My advice: do not sit in the front.

When I get onto a bus, like in Hajj, I do NOT like to sit in the front seats. Why? Because my brain sees the road and, whether I like it or not, my brain will turn on and ‘drive’ with the driver. Keep the vehicle in the lane, check blind spot before changing lanes, how much fuel do I have left, how many miles left, and on and on.

I can’t shut my mind off. Even though there is absolutely no benefit for me to be engaging my mind like this, my mind just goes there.

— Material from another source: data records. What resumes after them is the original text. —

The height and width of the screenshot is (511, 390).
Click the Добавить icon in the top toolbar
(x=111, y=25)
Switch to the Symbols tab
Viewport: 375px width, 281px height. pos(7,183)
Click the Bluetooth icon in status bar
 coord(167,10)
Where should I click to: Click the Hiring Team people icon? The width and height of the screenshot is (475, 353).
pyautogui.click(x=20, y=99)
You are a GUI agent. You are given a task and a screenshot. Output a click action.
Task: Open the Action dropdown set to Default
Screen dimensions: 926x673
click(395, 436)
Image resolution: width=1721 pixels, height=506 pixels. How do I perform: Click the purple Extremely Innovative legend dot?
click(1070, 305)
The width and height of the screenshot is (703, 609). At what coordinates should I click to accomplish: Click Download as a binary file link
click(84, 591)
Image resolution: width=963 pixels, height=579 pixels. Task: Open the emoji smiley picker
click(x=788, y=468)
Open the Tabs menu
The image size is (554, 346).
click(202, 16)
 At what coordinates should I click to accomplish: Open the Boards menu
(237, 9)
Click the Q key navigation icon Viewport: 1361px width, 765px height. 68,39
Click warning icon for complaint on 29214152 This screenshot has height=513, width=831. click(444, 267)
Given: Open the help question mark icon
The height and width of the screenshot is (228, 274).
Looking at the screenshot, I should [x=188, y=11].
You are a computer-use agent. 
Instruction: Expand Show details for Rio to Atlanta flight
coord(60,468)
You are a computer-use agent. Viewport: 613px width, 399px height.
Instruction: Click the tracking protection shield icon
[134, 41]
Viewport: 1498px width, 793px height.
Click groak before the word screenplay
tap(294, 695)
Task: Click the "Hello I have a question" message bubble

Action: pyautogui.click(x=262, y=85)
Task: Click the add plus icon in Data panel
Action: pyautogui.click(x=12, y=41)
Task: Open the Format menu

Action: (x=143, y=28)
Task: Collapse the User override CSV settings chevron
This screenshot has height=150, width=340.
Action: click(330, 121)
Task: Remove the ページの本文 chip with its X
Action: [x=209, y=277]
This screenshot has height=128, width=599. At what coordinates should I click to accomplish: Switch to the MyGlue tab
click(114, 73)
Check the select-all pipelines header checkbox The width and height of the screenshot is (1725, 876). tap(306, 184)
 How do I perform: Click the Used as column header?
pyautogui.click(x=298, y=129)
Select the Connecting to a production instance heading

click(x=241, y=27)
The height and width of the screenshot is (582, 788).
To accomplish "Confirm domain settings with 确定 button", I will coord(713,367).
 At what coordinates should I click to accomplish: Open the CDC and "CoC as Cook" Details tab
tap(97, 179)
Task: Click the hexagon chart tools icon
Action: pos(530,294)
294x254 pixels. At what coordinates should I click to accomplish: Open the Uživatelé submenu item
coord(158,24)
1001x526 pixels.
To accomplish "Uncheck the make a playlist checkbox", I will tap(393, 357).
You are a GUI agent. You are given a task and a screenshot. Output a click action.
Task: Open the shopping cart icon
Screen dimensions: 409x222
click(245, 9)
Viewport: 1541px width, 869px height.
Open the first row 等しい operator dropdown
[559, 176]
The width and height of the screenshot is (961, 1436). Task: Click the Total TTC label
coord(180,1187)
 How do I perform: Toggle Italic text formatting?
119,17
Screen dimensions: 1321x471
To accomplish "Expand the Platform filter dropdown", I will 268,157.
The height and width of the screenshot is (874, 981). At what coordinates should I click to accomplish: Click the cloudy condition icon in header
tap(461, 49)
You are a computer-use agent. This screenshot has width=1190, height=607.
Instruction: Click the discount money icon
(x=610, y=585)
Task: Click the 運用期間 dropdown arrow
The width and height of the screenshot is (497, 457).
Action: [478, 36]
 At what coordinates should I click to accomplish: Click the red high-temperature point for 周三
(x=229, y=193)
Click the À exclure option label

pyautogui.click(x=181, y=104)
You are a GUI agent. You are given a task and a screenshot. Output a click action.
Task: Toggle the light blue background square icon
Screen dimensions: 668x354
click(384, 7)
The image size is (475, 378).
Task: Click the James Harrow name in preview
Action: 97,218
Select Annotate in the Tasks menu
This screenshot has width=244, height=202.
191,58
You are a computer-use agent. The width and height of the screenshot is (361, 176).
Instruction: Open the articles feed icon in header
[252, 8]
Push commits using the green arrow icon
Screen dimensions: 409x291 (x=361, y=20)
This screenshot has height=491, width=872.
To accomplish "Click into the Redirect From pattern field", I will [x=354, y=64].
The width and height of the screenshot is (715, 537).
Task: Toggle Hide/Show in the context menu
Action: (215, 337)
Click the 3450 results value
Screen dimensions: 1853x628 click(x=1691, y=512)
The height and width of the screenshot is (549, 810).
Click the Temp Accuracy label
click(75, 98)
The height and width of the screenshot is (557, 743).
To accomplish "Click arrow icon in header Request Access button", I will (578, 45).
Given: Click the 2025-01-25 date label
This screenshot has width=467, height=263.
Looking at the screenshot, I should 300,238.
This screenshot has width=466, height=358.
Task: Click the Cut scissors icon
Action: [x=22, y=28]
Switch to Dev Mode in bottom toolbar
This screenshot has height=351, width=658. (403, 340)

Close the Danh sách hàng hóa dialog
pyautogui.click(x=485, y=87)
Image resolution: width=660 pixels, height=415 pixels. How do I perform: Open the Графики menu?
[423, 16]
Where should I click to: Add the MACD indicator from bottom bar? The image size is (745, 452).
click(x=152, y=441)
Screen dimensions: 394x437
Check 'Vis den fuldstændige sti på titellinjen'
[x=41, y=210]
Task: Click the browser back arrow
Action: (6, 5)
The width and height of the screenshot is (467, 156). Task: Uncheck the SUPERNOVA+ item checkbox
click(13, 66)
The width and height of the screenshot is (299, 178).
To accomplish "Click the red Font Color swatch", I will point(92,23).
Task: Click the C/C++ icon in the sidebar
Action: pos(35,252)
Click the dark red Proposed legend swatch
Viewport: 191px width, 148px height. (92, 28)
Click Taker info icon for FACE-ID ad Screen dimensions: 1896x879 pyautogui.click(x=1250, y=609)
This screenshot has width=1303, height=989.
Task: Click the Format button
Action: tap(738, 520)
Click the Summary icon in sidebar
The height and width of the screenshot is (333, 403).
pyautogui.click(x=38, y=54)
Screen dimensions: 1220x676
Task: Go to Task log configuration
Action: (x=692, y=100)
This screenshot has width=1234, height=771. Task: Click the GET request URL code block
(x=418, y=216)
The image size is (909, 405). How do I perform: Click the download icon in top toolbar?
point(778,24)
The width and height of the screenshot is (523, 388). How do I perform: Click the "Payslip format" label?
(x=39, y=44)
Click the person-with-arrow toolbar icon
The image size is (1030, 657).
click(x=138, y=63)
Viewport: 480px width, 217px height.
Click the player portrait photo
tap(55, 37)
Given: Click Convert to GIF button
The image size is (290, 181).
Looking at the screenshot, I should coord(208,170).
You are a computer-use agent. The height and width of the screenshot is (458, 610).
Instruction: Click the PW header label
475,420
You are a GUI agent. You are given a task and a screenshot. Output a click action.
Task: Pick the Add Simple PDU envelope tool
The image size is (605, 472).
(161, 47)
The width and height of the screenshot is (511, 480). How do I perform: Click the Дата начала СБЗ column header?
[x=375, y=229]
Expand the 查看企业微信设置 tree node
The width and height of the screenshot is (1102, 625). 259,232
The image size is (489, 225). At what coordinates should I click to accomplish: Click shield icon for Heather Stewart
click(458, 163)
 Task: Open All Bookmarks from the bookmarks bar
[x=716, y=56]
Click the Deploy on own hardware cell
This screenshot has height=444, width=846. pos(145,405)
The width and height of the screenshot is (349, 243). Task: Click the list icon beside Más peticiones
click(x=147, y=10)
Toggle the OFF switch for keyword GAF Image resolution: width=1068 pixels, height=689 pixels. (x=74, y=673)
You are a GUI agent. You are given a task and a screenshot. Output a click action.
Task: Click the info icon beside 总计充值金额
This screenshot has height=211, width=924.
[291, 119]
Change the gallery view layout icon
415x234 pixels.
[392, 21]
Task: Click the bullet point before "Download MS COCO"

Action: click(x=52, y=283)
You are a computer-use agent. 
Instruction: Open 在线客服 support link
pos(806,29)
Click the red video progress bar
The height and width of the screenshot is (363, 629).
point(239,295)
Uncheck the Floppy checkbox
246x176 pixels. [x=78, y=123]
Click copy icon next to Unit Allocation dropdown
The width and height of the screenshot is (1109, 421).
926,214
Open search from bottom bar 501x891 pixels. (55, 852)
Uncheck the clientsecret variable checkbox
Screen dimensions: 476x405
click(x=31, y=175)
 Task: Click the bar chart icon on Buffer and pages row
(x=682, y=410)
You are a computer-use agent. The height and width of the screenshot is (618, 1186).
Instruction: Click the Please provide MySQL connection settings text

Airplane travel is another story. I love airplane travel. Not necessarily the aches and swollen leg pain of sitting in a chair for 10 hours, but the mental shut off that air travel affords (as compared to bus situation I just described). See on an airplane I can mentally disengage, completely, yet still accomplish my task: arrive at my destination. The airplane and pilot completely managed it, no brain power of mine required. My brain got the rest it needed, completely disengaged AND YET I still accomplished my task.

What’s the secret to reducing your to-do list to ZERO and living a carefree, fulfilling life? AUTOMATION.

Automation is to turn creatively almost every mundane, low value and boring slice of your life on AUTO MODE. Keep your brain space and brain attention available ONLY for high-value activities, those things that bring you joy and fulfillment.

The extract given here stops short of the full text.